Je suis tombée sur le  parcours difficile durant la guerre de Crimée, d'un petit gars de la Corrèze, Antoine Perrier, soldat au 7e d'infanterie.

Atteint du scorbut en décembre 1855, il est envoyé à l'ambulance de la 1ere division au 2e corps d'armée le 26 janvier 1856 (quand même près d'un mois après le diagnostic !!!). Pour cela, il est transporté dans un cacolet (c'est un panier à dossier, placé sur un mulet ou chameau et servant à transporter les malades ou les blessés), par un temps très froid, si froid que ses pieds ont gelé pendant le trajet qui a duré quatre heures.

Il est évacué sur Constantinople le 1er février et entre à l'hôpital de Gulhané, le 6. Des ulcérations laissent largement ouvertes les articulations des chevilles et comme si cela ne suffisait pas, il est atteint du typhus le 14 février. Le 11 avril, son pied gauche tombe et il faut couper les tendons. Le 14 avril, c'est le tour du pied droit.

Evidemment, la gangrène se met dans les moignons ce qui implique, le 11 mai, l'amputation des deux jambes, sous le genou, amputation circulaire (perpendiculaire à l'axe du membre) sous chloroforme (quand même).

Le 12 juillet, il est évacué sur la France, les moignons quasi cicatrisés.

Entré à l'hôpital de Toulon le 21 juillet, les moignons sont atteints de la pourriture des hôpitaux (provoquée par un bacille Pseudomonas), cautérisés au fer rouge, leur cicatrisation est toujours incomplète.

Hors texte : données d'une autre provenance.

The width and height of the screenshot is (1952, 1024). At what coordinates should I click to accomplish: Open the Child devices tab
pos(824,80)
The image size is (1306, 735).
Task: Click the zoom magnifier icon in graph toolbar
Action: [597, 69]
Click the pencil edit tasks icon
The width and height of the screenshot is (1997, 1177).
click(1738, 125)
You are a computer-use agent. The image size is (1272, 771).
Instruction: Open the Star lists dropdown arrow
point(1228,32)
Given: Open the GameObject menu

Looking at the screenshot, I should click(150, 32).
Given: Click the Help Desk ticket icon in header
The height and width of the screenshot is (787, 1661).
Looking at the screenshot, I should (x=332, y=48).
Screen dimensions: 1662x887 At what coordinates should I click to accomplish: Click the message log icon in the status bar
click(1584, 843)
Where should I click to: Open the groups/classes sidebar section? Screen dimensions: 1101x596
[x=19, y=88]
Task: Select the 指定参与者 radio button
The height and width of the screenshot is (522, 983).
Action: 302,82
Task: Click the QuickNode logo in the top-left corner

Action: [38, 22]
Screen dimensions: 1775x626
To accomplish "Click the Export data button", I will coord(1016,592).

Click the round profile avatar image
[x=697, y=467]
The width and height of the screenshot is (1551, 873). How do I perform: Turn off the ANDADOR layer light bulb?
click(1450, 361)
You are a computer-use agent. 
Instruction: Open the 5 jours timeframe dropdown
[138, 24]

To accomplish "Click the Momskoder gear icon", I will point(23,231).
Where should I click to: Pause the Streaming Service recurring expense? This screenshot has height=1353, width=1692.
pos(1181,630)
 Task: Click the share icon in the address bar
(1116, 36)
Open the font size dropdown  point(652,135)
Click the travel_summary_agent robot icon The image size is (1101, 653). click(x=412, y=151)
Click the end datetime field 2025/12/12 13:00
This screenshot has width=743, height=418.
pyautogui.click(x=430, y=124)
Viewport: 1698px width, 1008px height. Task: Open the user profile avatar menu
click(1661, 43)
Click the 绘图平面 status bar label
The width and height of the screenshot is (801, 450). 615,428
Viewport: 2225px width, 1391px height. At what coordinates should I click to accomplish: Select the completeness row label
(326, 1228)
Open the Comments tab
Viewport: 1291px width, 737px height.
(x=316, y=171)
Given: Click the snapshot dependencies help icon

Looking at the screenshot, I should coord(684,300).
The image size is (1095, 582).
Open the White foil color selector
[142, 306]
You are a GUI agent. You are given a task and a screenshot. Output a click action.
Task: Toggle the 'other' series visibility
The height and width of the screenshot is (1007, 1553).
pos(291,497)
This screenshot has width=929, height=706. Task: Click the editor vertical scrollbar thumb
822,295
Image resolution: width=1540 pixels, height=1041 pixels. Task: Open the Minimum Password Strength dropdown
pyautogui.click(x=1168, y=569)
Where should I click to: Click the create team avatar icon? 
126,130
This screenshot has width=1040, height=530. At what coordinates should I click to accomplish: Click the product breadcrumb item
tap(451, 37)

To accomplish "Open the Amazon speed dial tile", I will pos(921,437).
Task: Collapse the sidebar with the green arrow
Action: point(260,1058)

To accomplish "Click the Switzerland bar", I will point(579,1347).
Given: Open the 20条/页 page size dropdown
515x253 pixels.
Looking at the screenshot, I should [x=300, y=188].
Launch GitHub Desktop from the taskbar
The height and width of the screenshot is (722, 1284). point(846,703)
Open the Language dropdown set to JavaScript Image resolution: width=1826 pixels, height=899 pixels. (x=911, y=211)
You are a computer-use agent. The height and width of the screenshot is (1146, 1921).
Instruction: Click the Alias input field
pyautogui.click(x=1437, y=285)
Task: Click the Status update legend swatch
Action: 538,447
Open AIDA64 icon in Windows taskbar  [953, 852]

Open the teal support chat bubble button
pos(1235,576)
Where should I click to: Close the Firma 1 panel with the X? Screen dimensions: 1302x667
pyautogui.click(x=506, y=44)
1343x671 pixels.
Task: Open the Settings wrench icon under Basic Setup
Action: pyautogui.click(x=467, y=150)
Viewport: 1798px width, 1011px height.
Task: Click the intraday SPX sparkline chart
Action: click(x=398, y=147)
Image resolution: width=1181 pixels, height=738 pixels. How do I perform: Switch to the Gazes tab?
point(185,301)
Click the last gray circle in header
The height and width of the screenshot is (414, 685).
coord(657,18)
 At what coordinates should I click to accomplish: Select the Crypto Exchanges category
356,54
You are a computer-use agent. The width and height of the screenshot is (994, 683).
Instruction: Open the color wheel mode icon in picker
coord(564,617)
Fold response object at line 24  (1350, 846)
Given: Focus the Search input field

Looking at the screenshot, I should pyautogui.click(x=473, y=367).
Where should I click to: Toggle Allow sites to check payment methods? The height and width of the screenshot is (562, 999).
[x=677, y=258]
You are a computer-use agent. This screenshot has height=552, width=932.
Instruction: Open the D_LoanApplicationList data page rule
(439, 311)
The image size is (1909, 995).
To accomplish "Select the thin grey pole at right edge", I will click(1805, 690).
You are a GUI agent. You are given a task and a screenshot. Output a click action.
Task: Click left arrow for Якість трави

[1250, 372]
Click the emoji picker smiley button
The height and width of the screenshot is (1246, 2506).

Entré à l'hôpital du Val de Grâce, la cicatrisation se continue, avec résultats satisfaisants présentés le 18 novembre 1856.

Imaginez un instant ce gamin de 24 ans, envoyé se battre bien loin de sa Corrèze et soumis à toutes ces souffrances durant toute une année. N'oubliez pas que nous sommes en 1856. Les analgésiques, antidouleurs et autres médicaments dit "de confort" n'existent pas. La morphine, l'éther et le chloroforme sont les antalgiques de l'époque avec tous les effets secondaires qu'on leur connaît.

Alors tout naturellement, je cherche son décès, dans les deux années qui suivent. Difficile d'imagine qu'il en soit autrement vu tout ce qu'il a subi plus le fait qu'il est handicapé. Amputé des deux jambes en 1856 !!!! Quelle vie pourrait-il avoir ?

Et bien non, je ne trouve aucun décès dans son lieu d'origine. J'élargis la recherche au canton. Toujours rien !!!!!

Sans grand espoir, je reprends les tables décennales de sa commune et je regarde les mariages............. et il est là !!!!!

En 1858, il épouse une petite payse de 16 ans, fille naturelle avec laquelle il va avoir au moins six enfants.

Je lui connais au moins cinq communes où il a vécu avec sa famille.

En 1906, il vit avec sa femme, deux de ses fils, sa fille, son gendre, et deux de ses petits-enfants.

Lorsqu'il décède en 1911, à l'âge de 80 ans, il a enterré au moins deux de ses enfants, élevé deux de ses petits-enfants. Pas mal pour un p'tit gars de Corrèze qui a bien failli ne jamais revenir de Crimée.

Comme quoi, se méfier des idées préconçues !!!!!